Misalnya : perintah melaksanakan sholat juga berarti perintah untuk bersuci sebelum sholat, karena sholat tidak sah jika tidak bersuci. 

         V.            الامر بالشيء نهي عن ضده
“Memerintah sesuatu berarti juga melarang yang berlawanan dengan sesuatu itu”  
seperti firman Allah Swt :
و قولوا للناس حسنا

"Dan ucapkanlah kata-kata yang baik kepada manusia," (QS. Al-Baqarah : 83) 
Perintah untuk mengucapkan kata-kata yang baik kepada manusia berarti larangan untuk  mengucapkan kata-kata yang tidak baik. 

      VI.            اذا فُعِل المأمور به على وجهه يخرج المأمور عن عهدة الامر. فاذا عدم الشخص الماء فتيمم فصلي خرج عن عهدة الامر. فلا قضاء عليه اذا وجد الماء
“Jika apa yang diperintahkan telah dilakukan, maka orang yang diperintah telah keluar dari tanggungan perintah itu.”  
Misalnya : jika seseorang dengan tidak adanya air ia bertayammum dan melaksanakan sholat, maka tidak mesti melakukan qadha sholat jika ia telah menemukan air. 
   VII.            القضاء بامر جديد
“ Pelaksanaan atas perintah / perkara baru” Seperti hadis A’isyah RA :
“Kami diperintahkan untuk mengganti puasa dan tidak diperintahkan untuk mengganti sholat (HR. Bukhori).”

VIII.            الامر المتعلق على الإسم يقتضى الإقتصار على أوله
Contohnya seperti perintah rukuk dengan Thuma’ninah

      IX.            الأمر بعد النهي يفيد الإباحة
Contohnya seperti larangan nabi menziarahi kubur / makam

2.      NAHY adalah permintaan meninggalkan pekerjaan dari yang lebih tinggi derajatnya kepada yang lebih rendah derajatnya. Dalam NAHY terdapat beberapa kaidah yaitu  : 

            I.            الاصل فى النهي للتحريم الا ما دل الدليل علي خلافه قال تعالى
“Asal dalam larangan itu hukumnya haram kecuali terdapat dalil yang menjelaskan tentang perbedaannya”   Seperti firman Allah Swt :
ولا تفسدوا فى الارض بعد اصلاحه
"Dan janganlah kamu membuat kerusakan di muka bumi, sesudah (Allah) memperbaikinya." (QS. Al-A'raaf : 56).
 
         II.            النهي عن الشيء امربضده
“Melarang sesuatu berarti juga memerintah yang berlawanan dengan sesuatu itu”   Seperti firman Allah Swt :
ولا تاكلوا اموالكم بينكم بالباطل
"Dan janganlah sebahagian kamu memakan harta sebahagian yang lain di antara kamu dengan jalan yang bathil." (QS. Al-Baqarah : 188).
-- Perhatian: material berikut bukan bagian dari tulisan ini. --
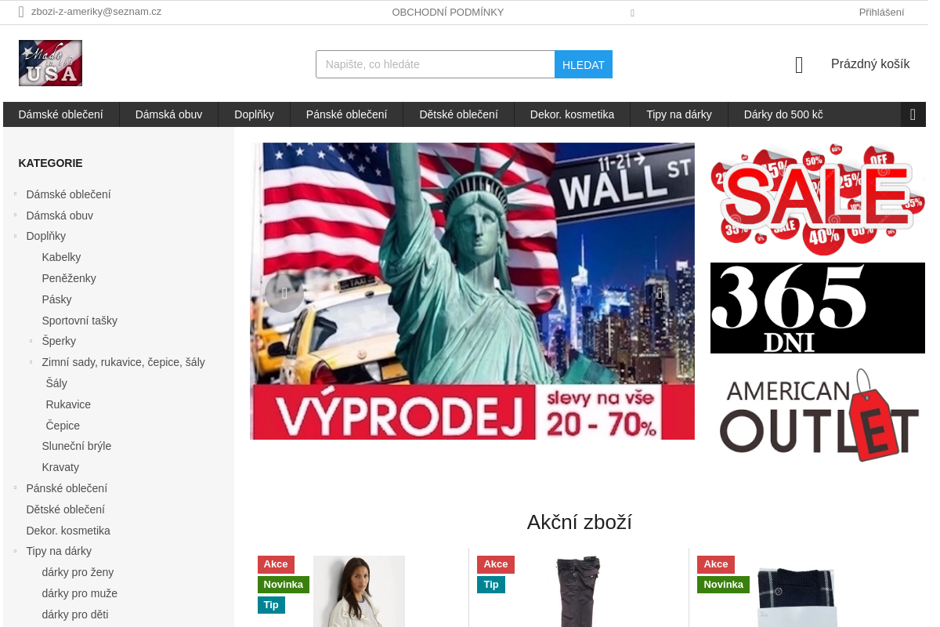940x627 pixels.
Task: Collapse Zimní sady, rukavice, čepice, šály
Action: (31, 361)
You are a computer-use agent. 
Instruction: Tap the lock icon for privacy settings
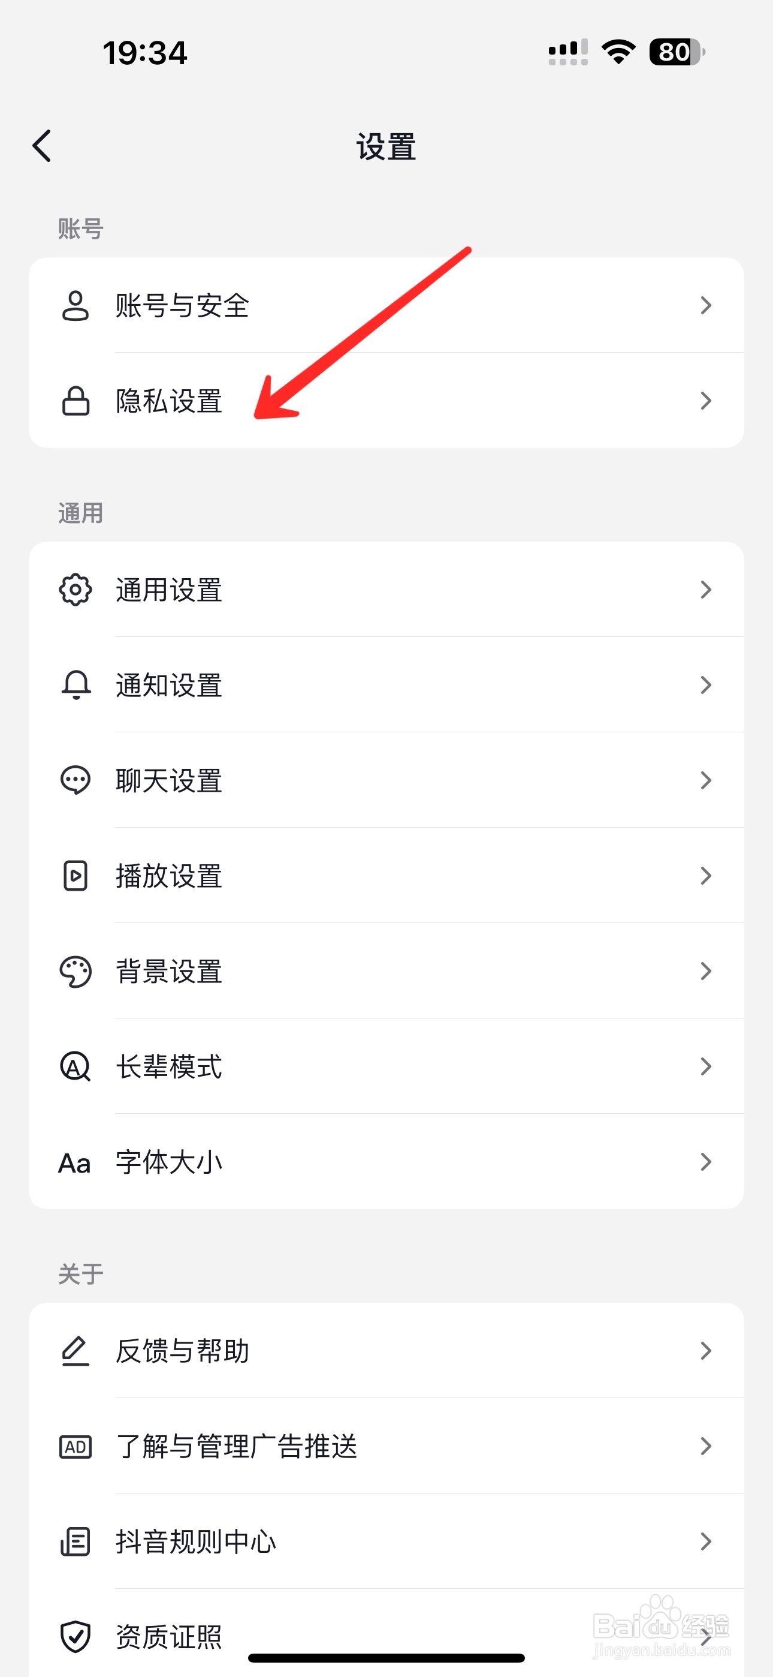pos(75,401)

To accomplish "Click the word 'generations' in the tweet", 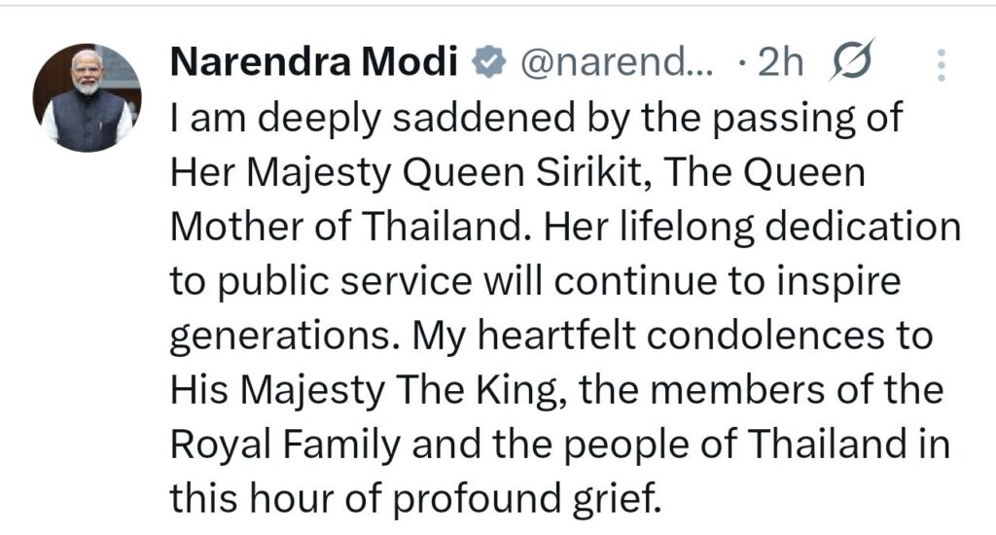I will click(x=283, y=338).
      III.            الاصل في النهي يدل على فساد المنهي عنه فى العبادة.
“Asal dalam larangan itu menunjukkan pada kerusakan perkara yang dilarangnya dalam beribadah.”  
كصلاة الحائض وصومها
Seperti sholat dan berpuasanyanya orang yang sedang haidh.  

      IV.            النهي يدل على فساد المنهي عنه فى المعاملات اِنْ رجع النهي الي نفس العقد كما فى بيع الحصاة.
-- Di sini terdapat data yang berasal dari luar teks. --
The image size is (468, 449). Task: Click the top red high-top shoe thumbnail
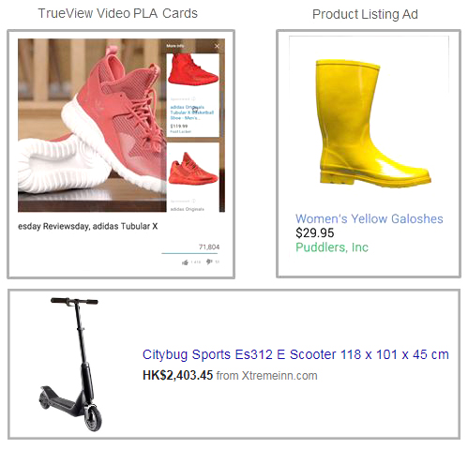pyautogui.click(x=193, y=69)
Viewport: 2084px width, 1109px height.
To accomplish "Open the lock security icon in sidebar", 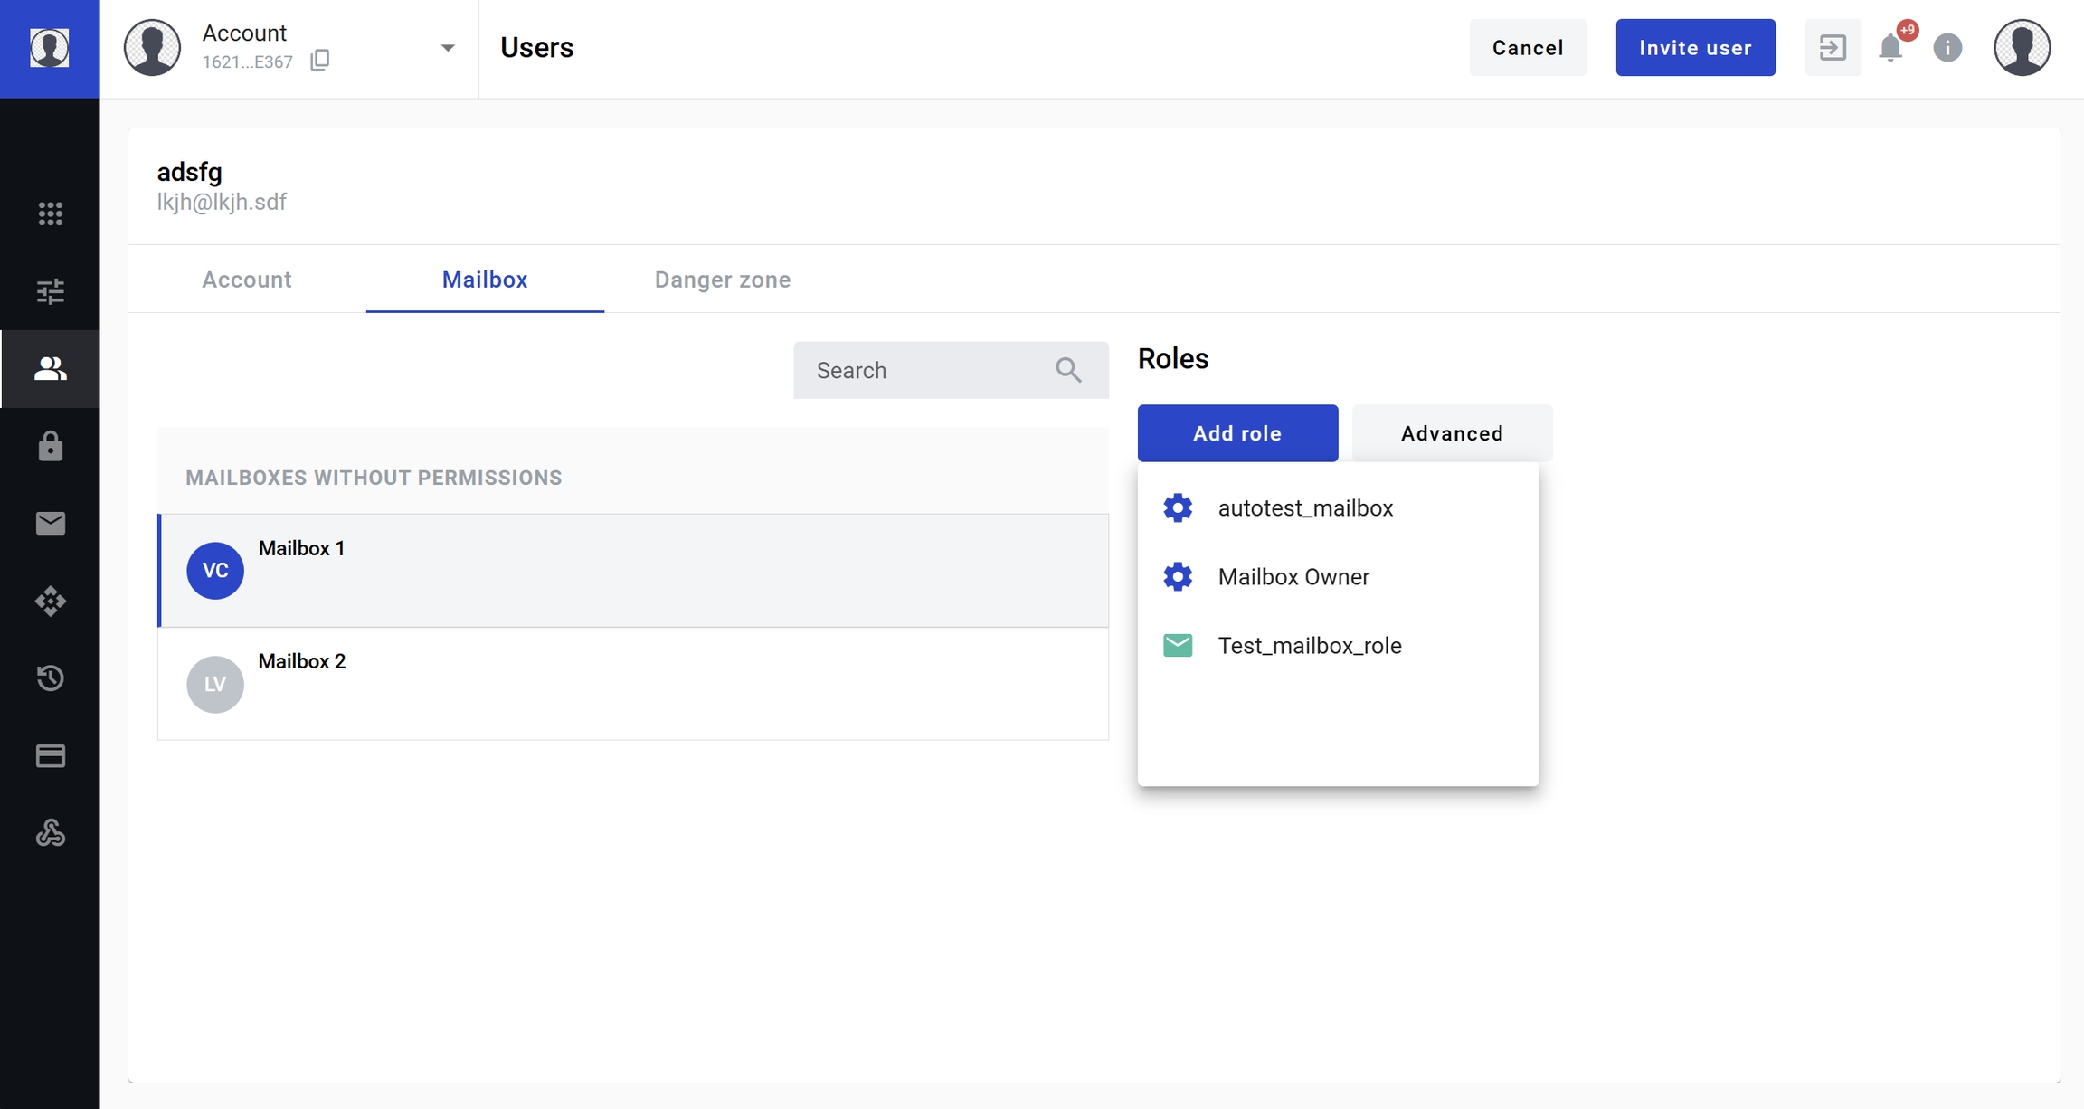I will 50,446.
Larangan itu menunjukkan pada kerusakan perkara yang dilarangnya dalam bermu’amalah jika larangan itu merujuk pada dzatnya akad.”  
نهي صلي الله عليه وسلم عن بيع الحصاة رواه مسلم.
seperti dilarangnya jual beli kerikil. Sebagaimana sabda Nabi Saw. “Nabi Saw telah melarang Melakukan jual beli kerikil.” (HR. Muslim)  5.    "
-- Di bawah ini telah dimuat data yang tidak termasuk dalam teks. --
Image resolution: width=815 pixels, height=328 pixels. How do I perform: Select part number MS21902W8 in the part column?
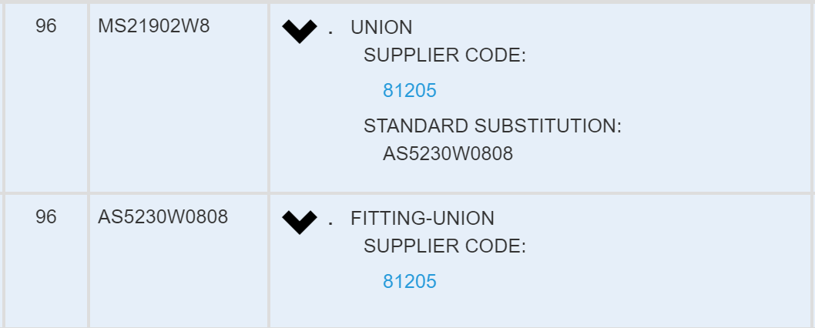(153, 27)
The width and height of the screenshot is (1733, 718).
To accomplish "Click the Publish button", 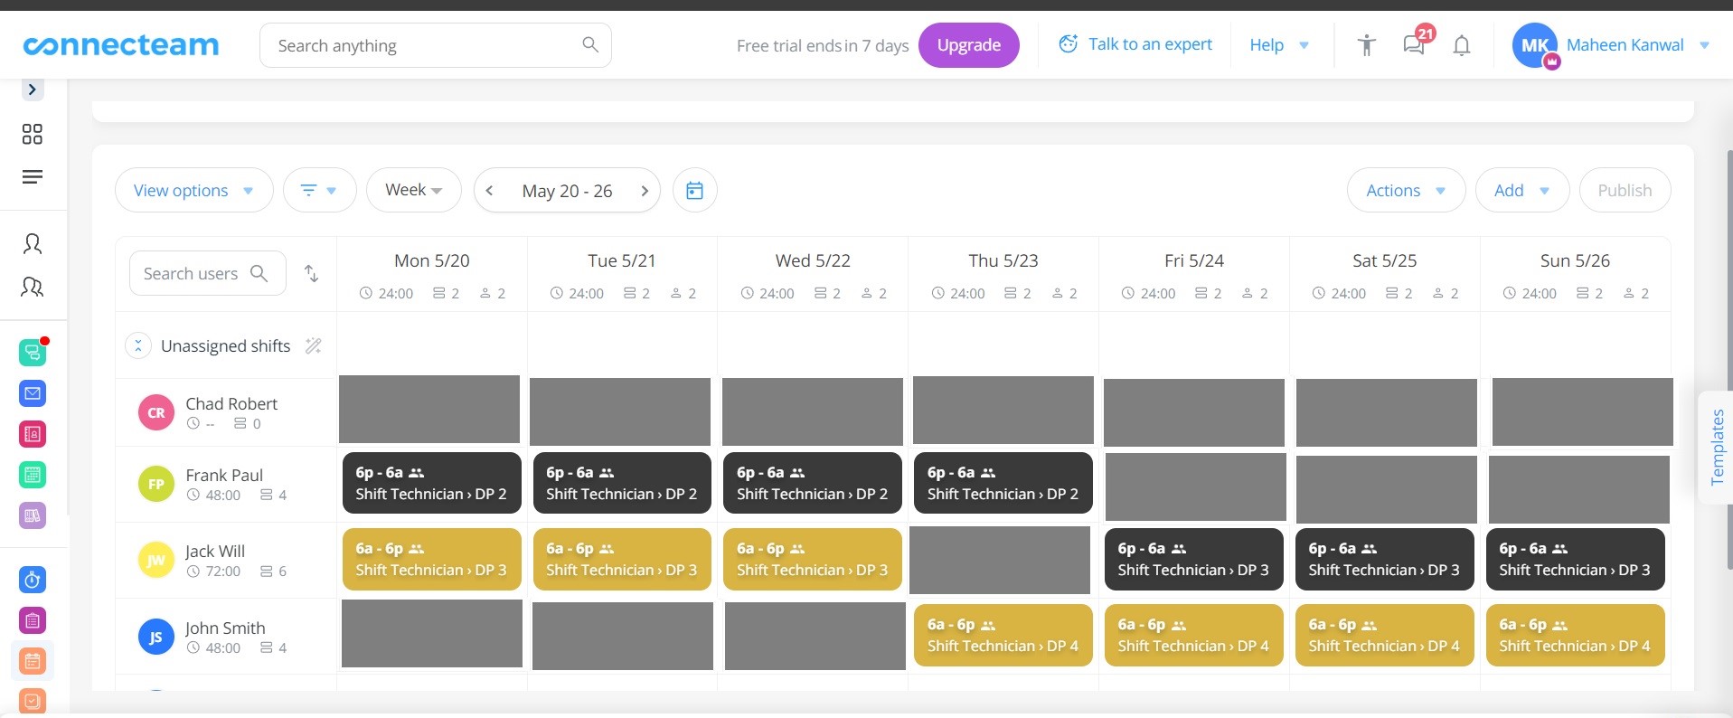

         V.            ان رجع الى امر خارج عن العقد غير لازم فلا. كما فى البيع وقت نداء الجمعة
Jika larangan itu merujuk pada perkara yang keluar dari bentuk akad yang tidak lazim maka tidaklah menjadi batal Seperti pada bentuk jual beli di saat adzan sholat Jum’at, firman Allah Swt :
إذا نودي للصلاة من يوم الجمعة فاسعوا الى ذكر الله وذروا البيع ج
"Apabila diseru untuk menunaikan shalat Jum'at, Maka bersegeralah kamu kepada mengingat Allah dan tinggalkanlah jual beli." (QS. Al-Jumu'ah : 9(
Hal itu karena akan mengganggu dalam usaha melakukan kewajiban sholat Jum’at,  dan gangguan itu ada ketika terjadi proses jual beli dan lainnya termasuk juga jika makan.

Analisis

Amar dan nahi memiliki banyak ragam dengan cirinya masing-masing. Sehingga di dalam penerapannya dibutuhkan korelasi ayat yang sesuai antara satu dengan yang lainnya. Baik amar maupun nahi juga dipengaruhi latar belakang historis tersendiri yang terjadi saat itu seperti larangan mengunjungi kuburan atau menziarahi kubur pada saat itu nabi melarangnya namun pada akhirnya timbul perintah untuk menziarahi kuburan karena melihat di dalamnya terdapat manfaat berupa mengingat kematian. Perintah atau larangan adalah pokok ajaran di sebuah agama dalam hal ini islam sebagaimana arti dari pada taqwa dalam islam adalah imtitsalul awamil wa ijtinabu an nawahi yaitu melaksanakan perintah Tuhan dan menjauhi larangan-Nya.




BAB III
PENUTUP
I.                   Kesimpulan

Hakikat pengertian amr (perintah) adalah lafaz yang dikehendaki supaya orang mengerjakan apa yang dimaksudkan. Bentuk lafaz amar bermacam-macam diantaranya, fiil amar, fiil mudhari’ yang diawali lam amar, masdar pengganti fiil, dan beberapa lafaz yang mengandung makna perintah seperti, kutiba, amara, faradha. Kaidah-kaidah amar dalam Al-Qur’an yaitu seperti kaidah pertama seperti pada dasarnya amar (perintah) itu menunjukkan kepada wajib dan tidak menunjukkan kepada selain wajib kecuali dengan qarinah-qarinah tersebut. Qarinah-qarinah tersebut seperti ibahah, nadb, irsyad, tahdid, ta’jiz yang memalingkan makna asalnya yaitu wajib.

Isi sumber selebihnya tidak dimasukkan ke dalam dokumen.